Kata Elan (1)

103 10 0
                                    

Langit di atas kepalaku ini pucat sekali, kenapa? Ujar Elan menerawang jendela kaca mobilnya. Salah. Maksudku langit di atas atap mobilku - berhubung aku di dalam mobil - kenapa pucat, ralatnya kemudian.

Langit tidak mungkin pucat, karena langit kan tidak punya muka, itu kata sahabat Elan yang tak suka buku novel. Kata kiasan sudah pasti ibarat nonsense menyesatkan buat sang teman dekat.

Satu lagi, jangan berbelit-belit, nanti kamu jadi miskin. Pasalnya berbelit-belit buang-buang waktu saja, dan waktu adalah uang. Itu nasihat remeh sahabatnya Elan, kala Elan menyatakan ingin jadi novelis atau penulis naskah film pendek.

Maaf ya, katanya, kebanyakan novel itu gaya bahasanya persis teka-teki silang dan akhirnya cuma bikin pusing tujuh keliling. Tujuh menurun dan tujuh mendatar itu bedanya apa, ya? Jujur, humor temannya Elan cukup lumayan menyengat, atau mungkin tidak cukup lucu buat selera orang awam.

Katanya lagi langit punya warna, dan warna memang bisa saja pucat. "Katakan warna langit terlihat pucat, itu lebih tepat, Lan." Ucap sahabat Elan dengan menekankan kata "terlihat", yang artinya kelihatannya seperti itu, kesannya begitu. Ingat, langit itu tinggi di atas sana. Warna langit yang kelihatan dari bumi belum tentu warna langit yang sesungguhnya, karena atmosfer bumi ibarat komidi tipuan cahaya yang luar biasa mengecoh mata.

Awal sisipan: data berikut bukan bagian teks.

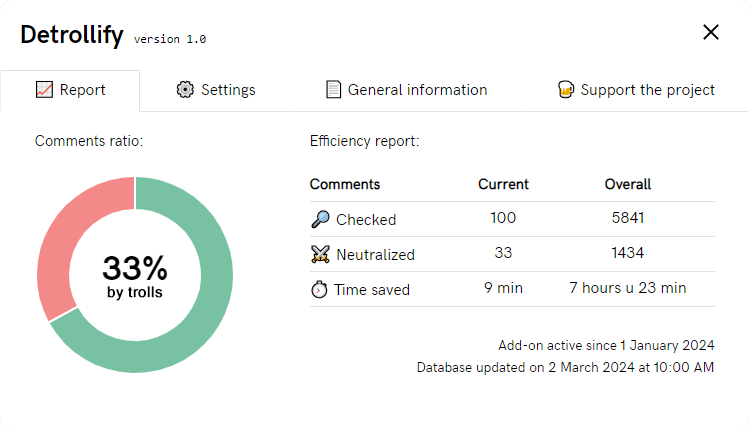Select the Report tab
The height and width of the screenshot is (427, 750).
coord(70,90)
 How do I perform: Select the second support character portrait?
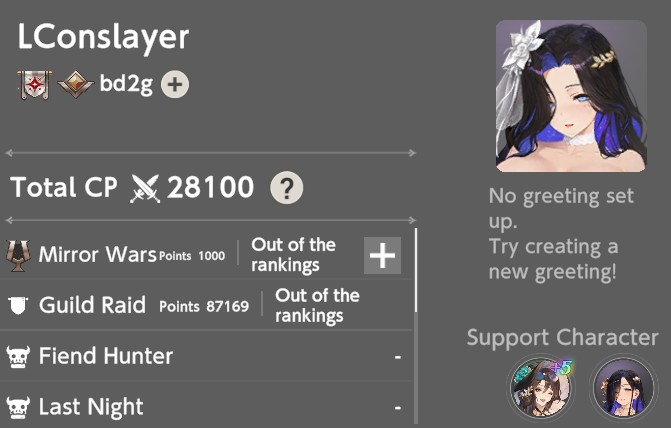point(623,388)
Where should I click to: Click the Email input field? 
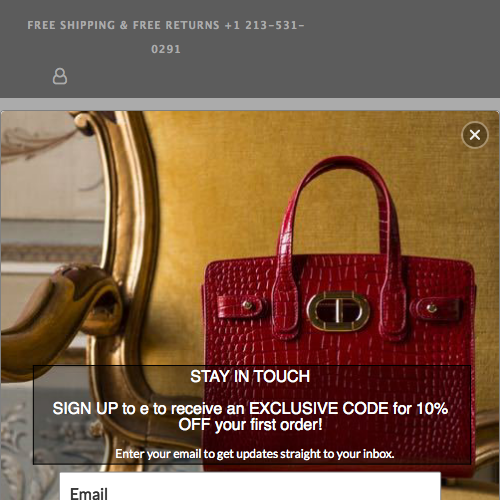(x=250, y=487)
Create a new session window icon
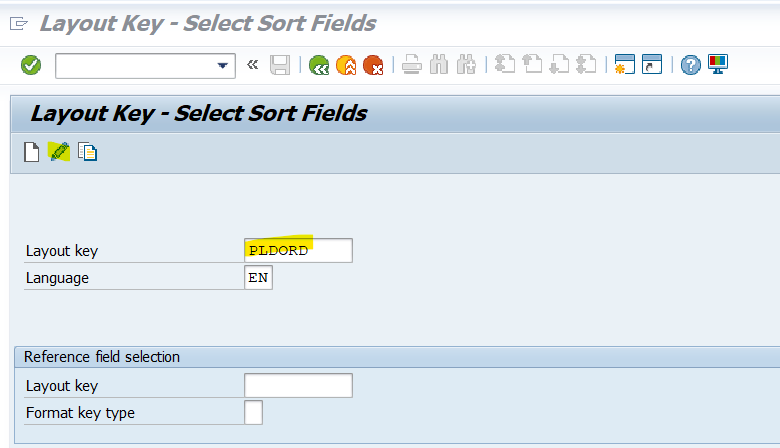This screenshot has width=780, height=448. tap(625, 65)
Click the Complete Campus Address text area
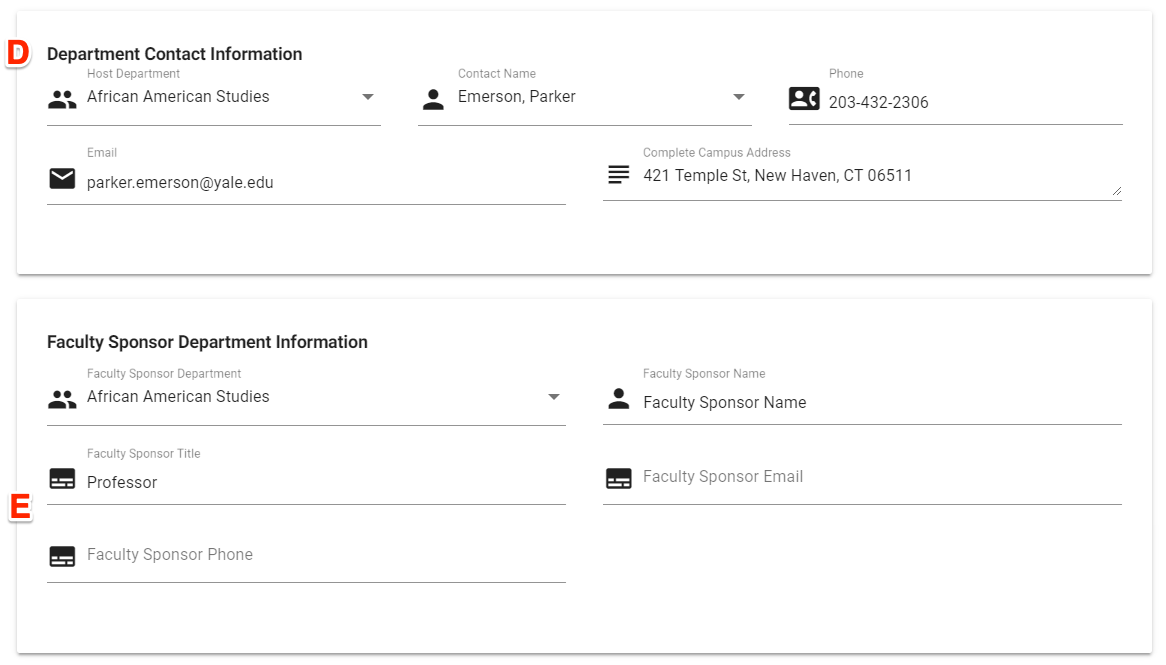This screenshot has width=1166, height=665. click(870, 177)
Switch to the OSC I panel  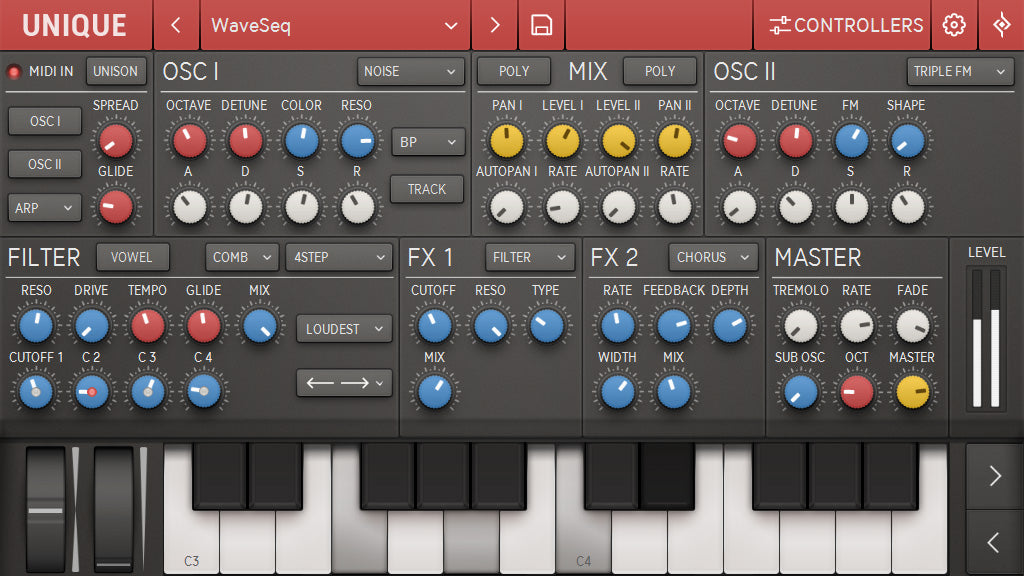44,121
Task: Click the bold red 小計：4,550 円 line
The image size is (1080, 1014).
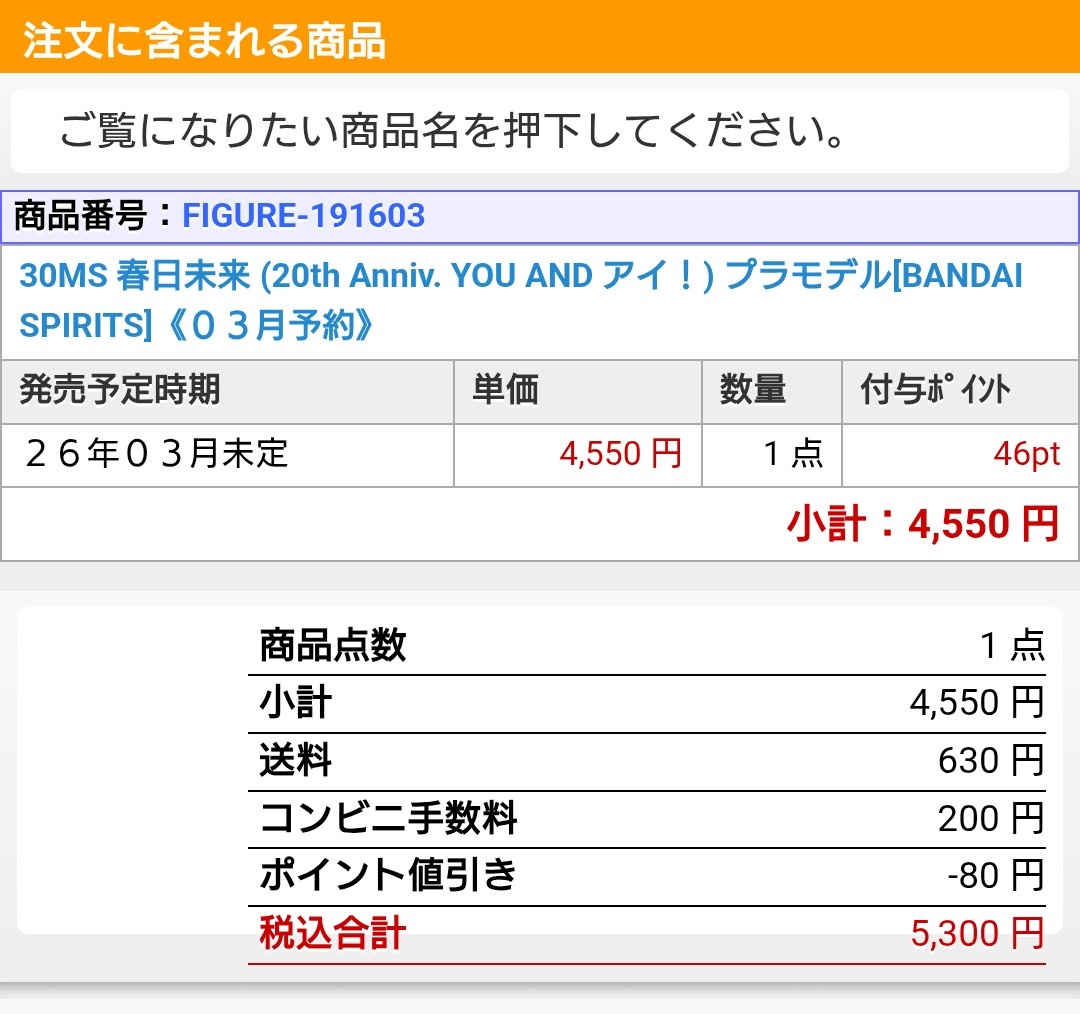Action: [x=922, y=523]
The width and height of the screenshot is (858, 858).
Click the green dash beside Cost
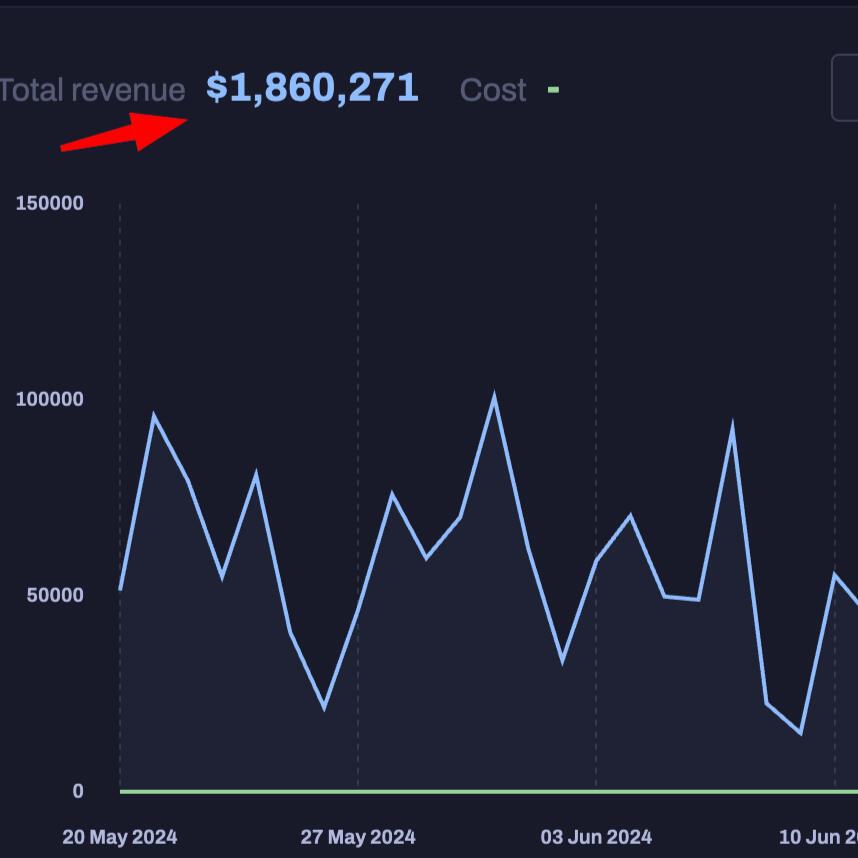point(553,90)
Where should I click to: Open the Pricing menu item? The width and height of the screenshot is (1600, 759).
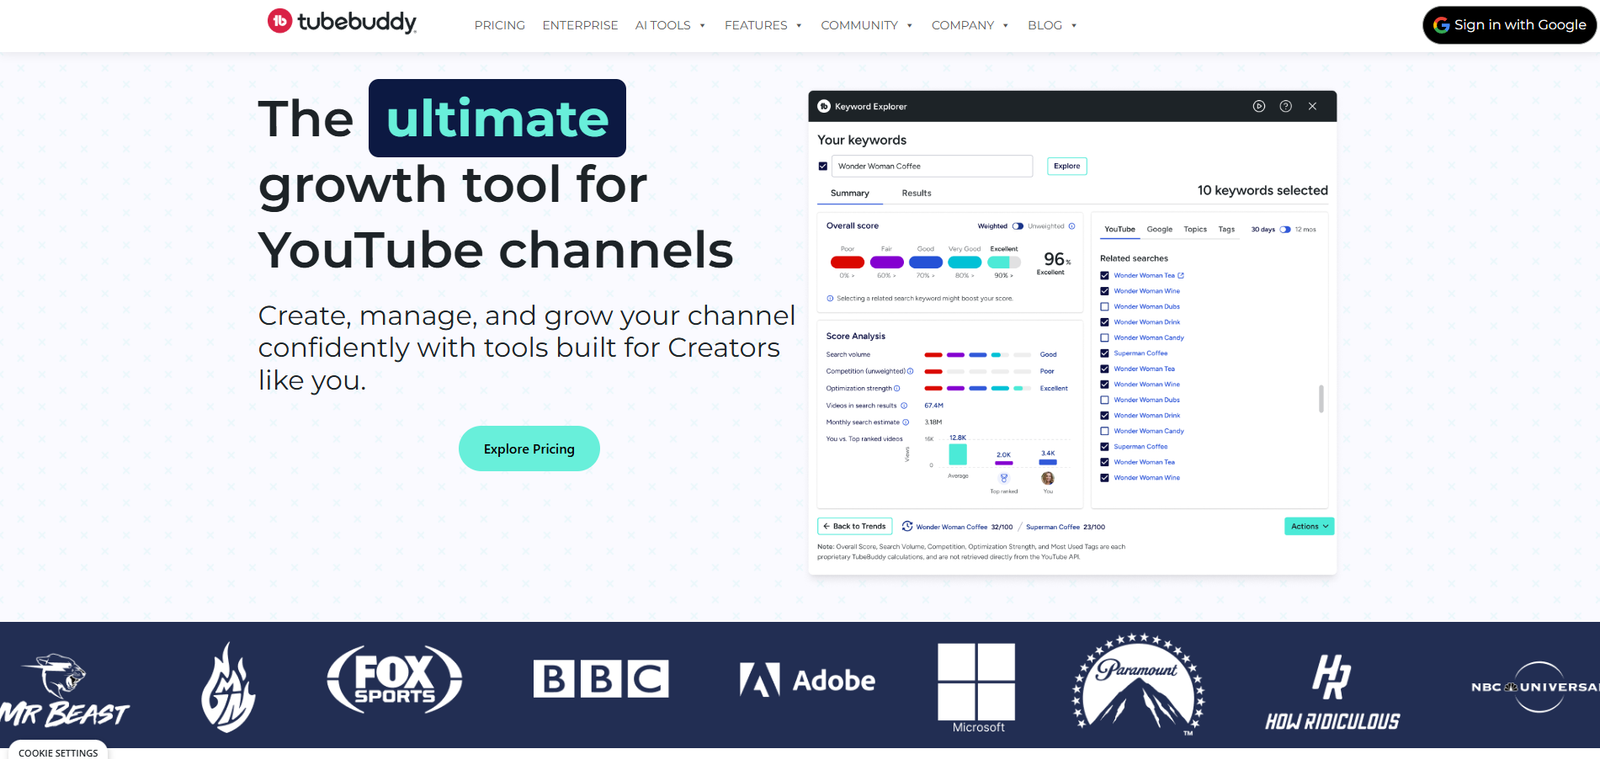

Halo dan fatamorgana adalah contoh gampang gejala optik yang menipu mata awam. Sehari-harinya pun, kita sudah tertipu oleh awan. Kelihatannya segumpal awan mirip serat kapas di kanvas biru, ya kan? Pada intinya, awan ternyata adalah kumpulan partikel air berupa tetes air atau kristal es yang nampak di atmosfer. Herannya, awan tidak terlihat mirip air di mata manusia, kita memandangnya seperti kapas dalam jumlah gumpalan yang banyak dan aneka rupanya.

Namun, awan-awan tidak kelihatan di hamparan langit yang dipandangi Elan. Betul-betul tidak ada awan satu pun hari ini. Langit memang pucat. Oke, warnanya langit yang pucat, bukan langitnya yang pucat. Hanya saja, tidak biasanya, bahkan saat Bandung mendung sekalipun, langit bisa pucat pasi seperti ini. Bukan abu-abu pertanda akan hujan, bukan langit gelap isyarat tibanya badai topan. Ini sungguh-sungguh langit yang transparan, seakan seperti bayang-bayangan yang bakal minggat tanpa memberikan pertanda aba-aba. Elan pun mulai dirayapi panik.

Sudah dua jam ia memandangi langit pucat, dan sama sekali minim pergerakan di sekitarnya. Lalu lintas membuatnya terjebak macet. Sangat parah karena tanpa sebab semua mobil-mobil di sekitarnya terhambat, seakan menanti untuk waktu yang tak ditentukan akan berakhir kapan. Seakan penantian mereka akan berlangsung selamanya.

Elan tidak merokok, untungnya. Cuaca pagi ini dingin sekali, lagi-lagi tidak biasanya. Napasnya seperti penuh asap, seumur-umur baru dirasakannya di negeri tropis dan kota kembang yang ditinggalinya. Bila ia merokok, bukankah asapnya makin banyak dan mengganggu pandangan matanya? Elan berpikir dengan polos. Sekarang pun, asap kabut dari pernapasannya mulai mengganggu. Setidak-tidaknya matanya berkabut sedikit, perasaan tubuhnya melayang-layang seolah ia sendiri tidak nyata berada dalam mobil rongsoknya, berkendara di tengah macetnya kota, menuju tempat kerja membosankan yang akan menjadikannya tahanan meja hingga petang hari bersulih kegelapan.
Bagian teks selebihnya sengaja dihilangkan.